中文摘要：

目的：针对Ⅱ型单纯疱疹病毒（HSV-2）包膜糖蛋白gD以及包膜糖蛋白gB的CTL表位，构建重组真核表达质粒pVAX—gD—CTL。方法：根据GeneBank提供的HSV-2G株糖蛋白D基因（gD）序列设计PCR引物，以已构建好的pc—gD为模板，特异性扩增HSV-2gm片段，将其克隆于pVAX1载体中构建成质粒pVAX—gD，再将其双酶切后引入CTL片段构建重组真核表达质粒pVAX—gD—CTL。结果：将重组的pVAX—gD—CTL真核表达质粒转化大肠杆菌后，筛选阳性克隆进行酶切及测序鉴定。结论：初步构建HSV-2 pVAX—gD—CTL重组真核表达质粒。

英文摘要：

Objective：To create a new vaccine against HSV, we aimed at constructing a recombinant eukaryotic plasmids pVAX - gD - CTL based on HSV - 2 gB and gD protein coding - gene.
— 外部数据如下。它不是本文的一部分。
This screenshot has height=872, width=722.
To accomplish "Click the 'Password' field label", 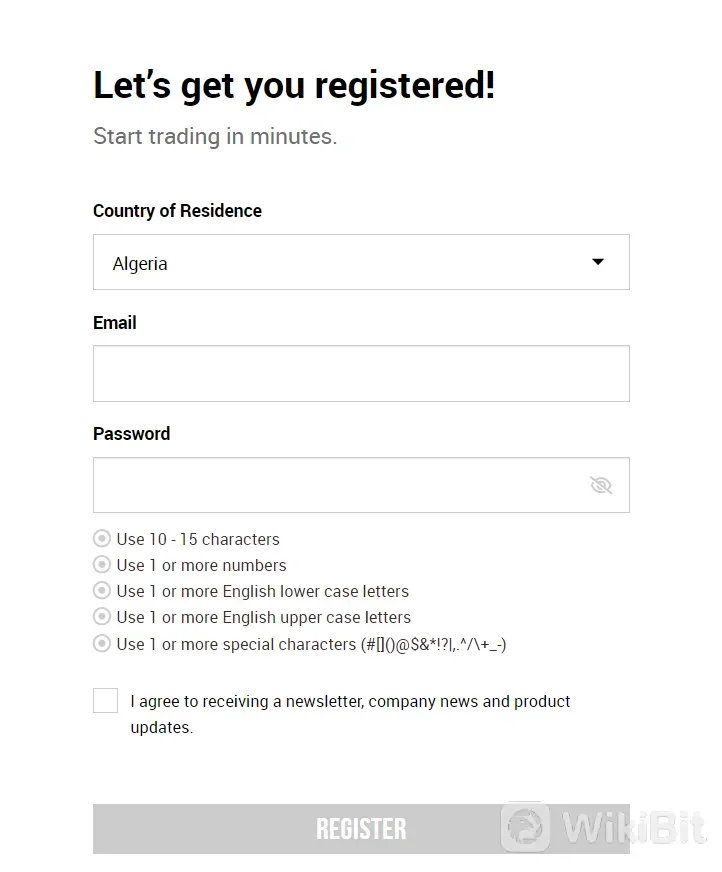I will coord(131,433).
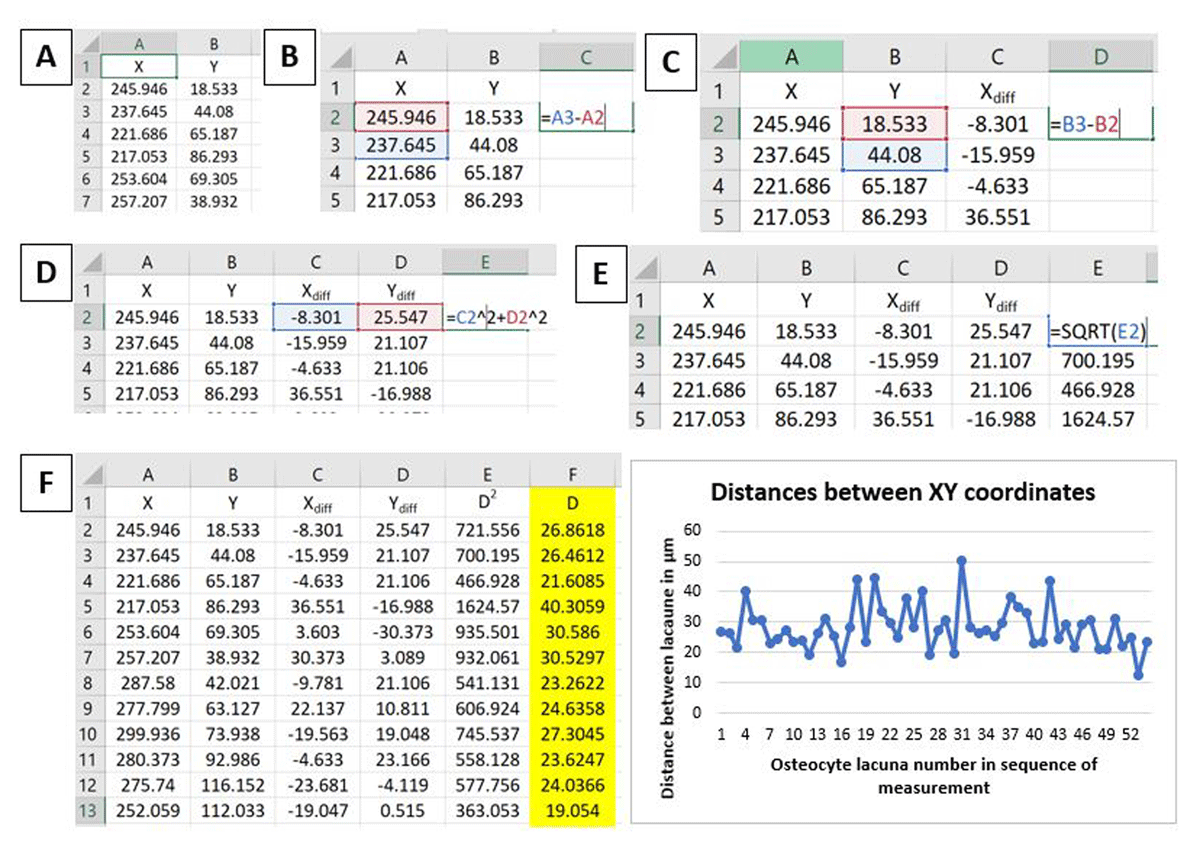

Methods： HSV - 2 gD protein coding - gene was amplified from pc - gD by PCR and inserted to pVAX1 plasmid, together with gB protein coding - CTL epitope. The recombinant plasmid pVAX - gD - CTL was tested in mice by inoculation via intramuscular injection. CTL activity was detected by Lactic Dehydrogenase （LDH） assay. Results ： Success of constructing recombinant plasmids was confirmed by restriction enzyme and DNA sequencing. Protein coded by gD gene was detected in COS -7 cells. The CTL activity was increased. Conclusion：We successfully constructed recombinant eukaryotic plasmids. The specific cell -mediated immune response against the virus was e- licited when BALB/C mice were immunized with pVAX- gD -CTL DNA vaccine.